Écrit par Noëmie Leclercq Illustré par Vincent Sorel
En ligne le 09 mars 2025
Lobbyiste clandestin de Shein, Christophe Castaner impose sa loi
L’ancien ministre de l’Intérieur Christophe Castaner, devenu conseiller de Shein, le géant chinois de la mode, mobilise ses réseaux contre la loi anti-fast-fashion. Du port de Marseille à l’Élysée en passant par le Parlement, révélations sur un lobbying qui ne dit pas son nom.
12 minutes de lecture

Comme chaque semaine quand il vient à Marseille, Christophe Castaner loge au Sofitel du Vieux-Port. Dans l’hôtel cinq étoiles, où il réside du jeudi au dimanche – l’homme a ses habitudes –, il apprécie particulièrement la vue sur le Mucem et la cuisine du chef Sylvain Touati.

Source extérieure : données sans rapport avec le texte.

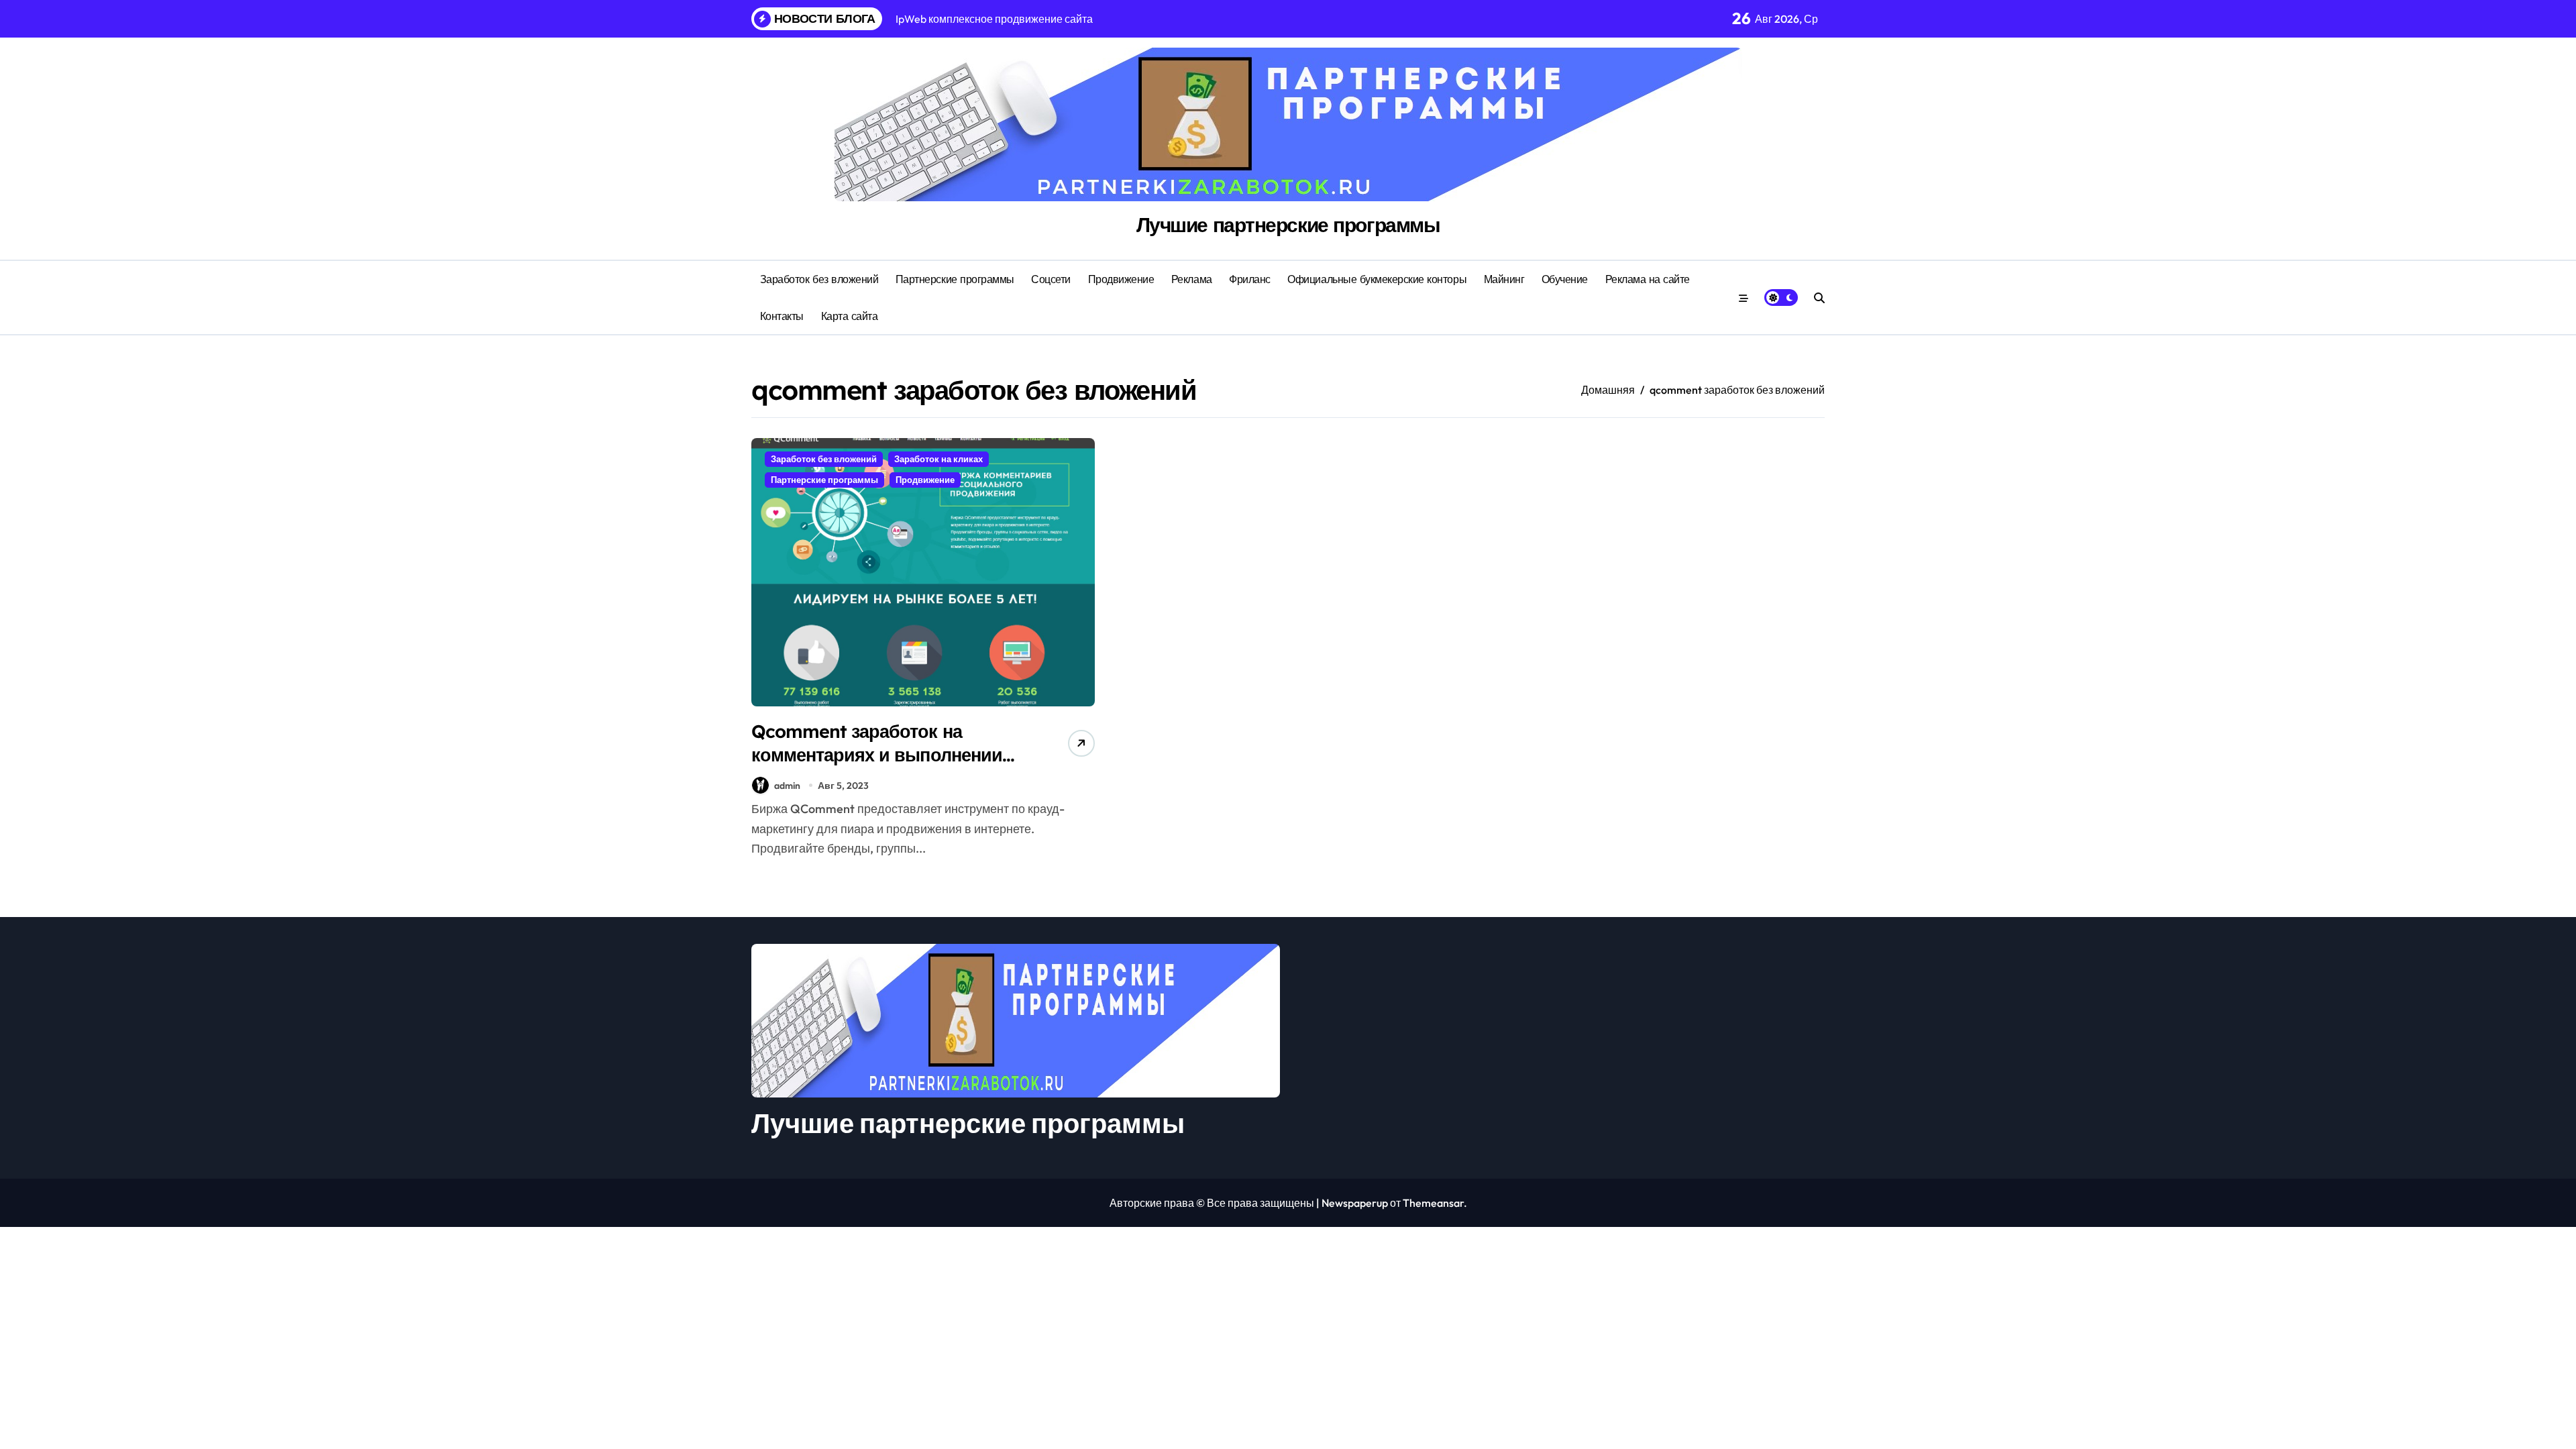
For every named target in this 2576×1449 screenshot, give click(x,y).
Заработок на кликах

Il lui arrive de temps à autre de préférer l’InterContinental, moins pratique mais plus tape-à-l’œil. L’ex-ministre de l’Intérieur (2018-2020) n’a de toute façon pas à se soucier de la note. En tant que président du conseil de surveillance du grand port maritime de Marseille, c’est gratuit – du moins, payé par l’État, qui abonde l’infrastructure en financements publics. Sauf que, depuis décembre dernier, Christophe Castaner cumule son poste marseillais avec celui de conseiller « responsabilité sociale et environnementale » (RSE) de Shein. Un domaine-clé pour le géant chinois de la fast-fashion, qui casse les prix en fabriquant des vêtements à la chaîne et en un temps record. Et un rôle inédit pour Castaner, plus habitué aux arcanes de l’État qu’aux spécificités de l’industrie textile.

Quoi qu’il en soit, ce mercredi 12 février 2025 à Marseille, la casquette made in China est supposée rester au placard. L’ancien socialiste, macroniste dès 2016, espère croiser son ancien boss – et ami – Emmanuel Macron lors d’une visite d’État du Premier ministre indien. Narendra Modi vient voir à quel point le port de Marseille, premier de France et troisième de Méditerranée, est une machine bien huilée.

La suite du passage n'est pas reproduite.